“O seu guia de viagem – especialmente quando é uma edição de mais de cinco anos – vai deixar você na mão em algum momento. Os Hiltons e Sheratons do mundo, com seus bufês de café da manhã e bandas de mariachis tocando á beira da piscina à noite, provavelmente ficarão ali por toda a eternidade, enquanto lugares como o Hostel Hermano e a posada Guamanchi, que alugam quartos a oito dólares por noite, vêm e vão”.
A observação – comprovada por muitos viajantes – é da jornalista canadense Amanda Lindhout, na primeira parte de A casa do céu (Novo Conceito, R$ 34,90), que traz o impressionante relato sobre os quinze meses vividos sob o jugo de guerrilheiros somalianos, ao lado do fotógrafo Nigel Brennan, seu ex-namorado, que, por ser homem, não sofreu tantas torturas e humilhações quanto ela. Depois de libertados, os dois se afastaram, algo semelhante ao que aconteceu com os companheiros de cativeiro da ex-senadora Ingrid Bettancourt, que contou sua experiência de oito anos em poder de guerrilheiros colombianos em Não há silêncio que não termine (Companhia das Letras, R$ 46).

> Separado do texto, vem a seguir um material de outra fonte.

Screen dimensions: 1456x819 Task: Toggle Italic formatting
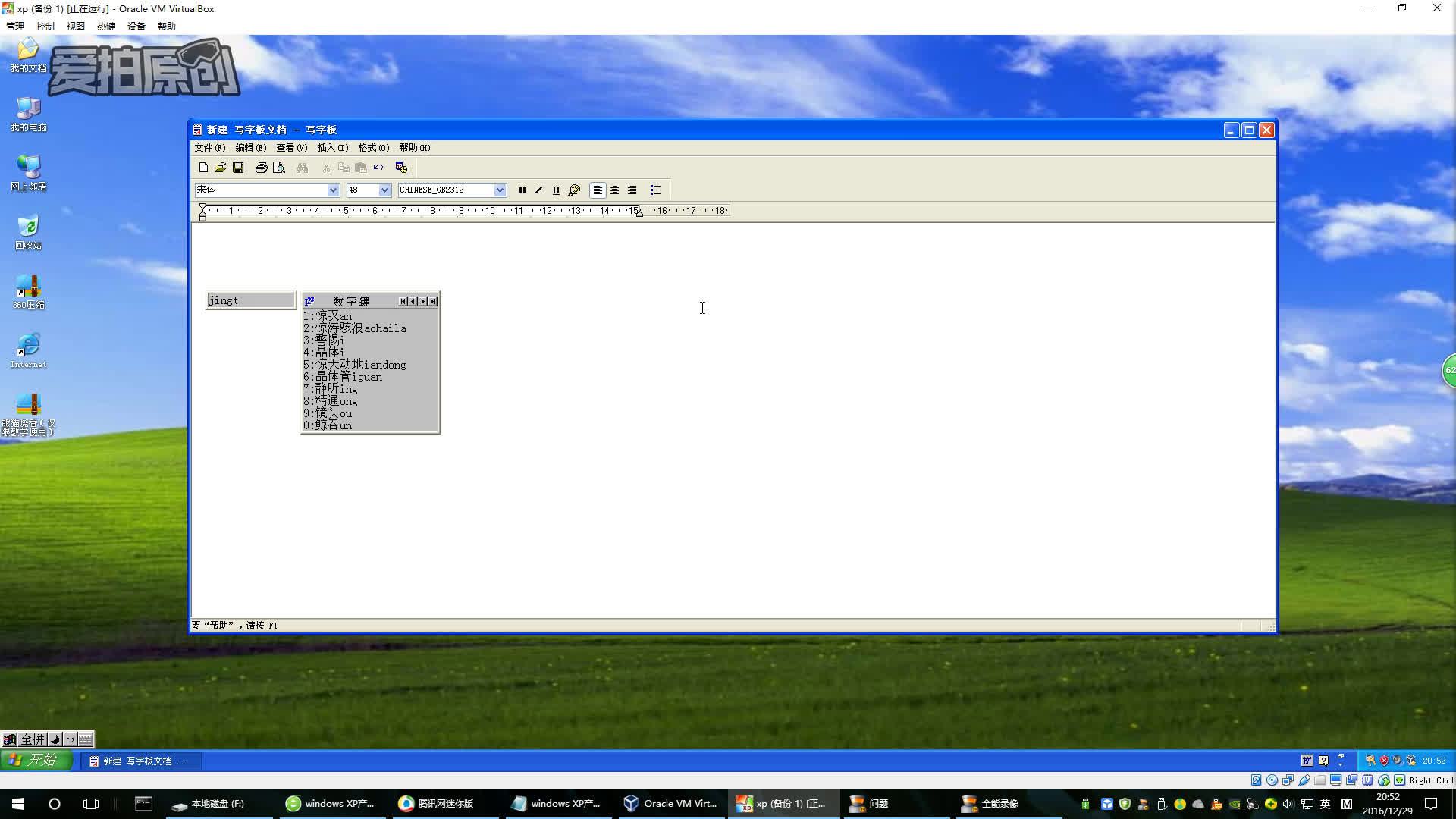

A casa do céu não é um livro de viagens, porém dedica suas primeiras 150 páginas às recordações de Amanda Lindhout sobre suas passagens por diversos países, numa época em que seu objetivo de trabalho era ganhar dinheiro para viajar. Sem uma atividade profissional definida, ela costumava se apresentar como viajante, o que lhe fornecia “histórias para contar, coisas que pudesse sentir orgulho de ter feito”. As viagens – e o contato com Nigel Brennan – a encaminharam para a fotografia e o jornalismo. O americano Thomas Kohnstamm também usou sua experiência prévia como viajante para abraçar a carreira de escritor de guias de viagem. O primeiro deles, que lhe pareceu de fácil execução, foi sobre o Nordeste brasileiro, região que visitara anos antes. Em
Autores de guias de viagem vão para o inferno? (Panda Books, R$ 42,90), Kohnstamm descreve o desesperador cotidiano de quem precisa cumprir prazos apertados de fechamento de trabalho, quando sua intenção original era apenas a de conhecer diferentes destinos e muitas mulheres. E a verdade: boa parte do material da Lonely Planet, que o contratou, não é verdadeira, nem fruto de pesquisas acima de qualquer hospedagem gratuita – como os escritores ganham pouco, as cortesias custeiam boa parte das viagens (que não são pagas pela editora).
Travessias marítimas sempre serviram à literatura como uma metáfora para a vida. Tempestades, perigos, sobrevivência em condições adversas, sabedoria – todas as agruras que a terra firma apresenta vagarosamente ao indivíduo surgem a cada instante dentro dos barcos que foram cenários de clássicos como O lobo do mar (Zahar, R$ 49,90 ), de Jack London, que acaba de ganhar edição comentada. Os embates entre Humphrey Van Weyden, um náufrago rico e de boa educação, salvo por Wolf Larsen, o violento comandante de um veleiro que se dedica à caça de focas, mostram um pouco do universo de London, ele próprio um viajante contumaz, que chegou a trabalhar como marinheiro. Um caso típico de arte que imita a vida, já que Jack London encarnou um pouco de todos os seus personagens, abraçando ocupações variadas, entre elas a de minerador na Corrida do Ouro.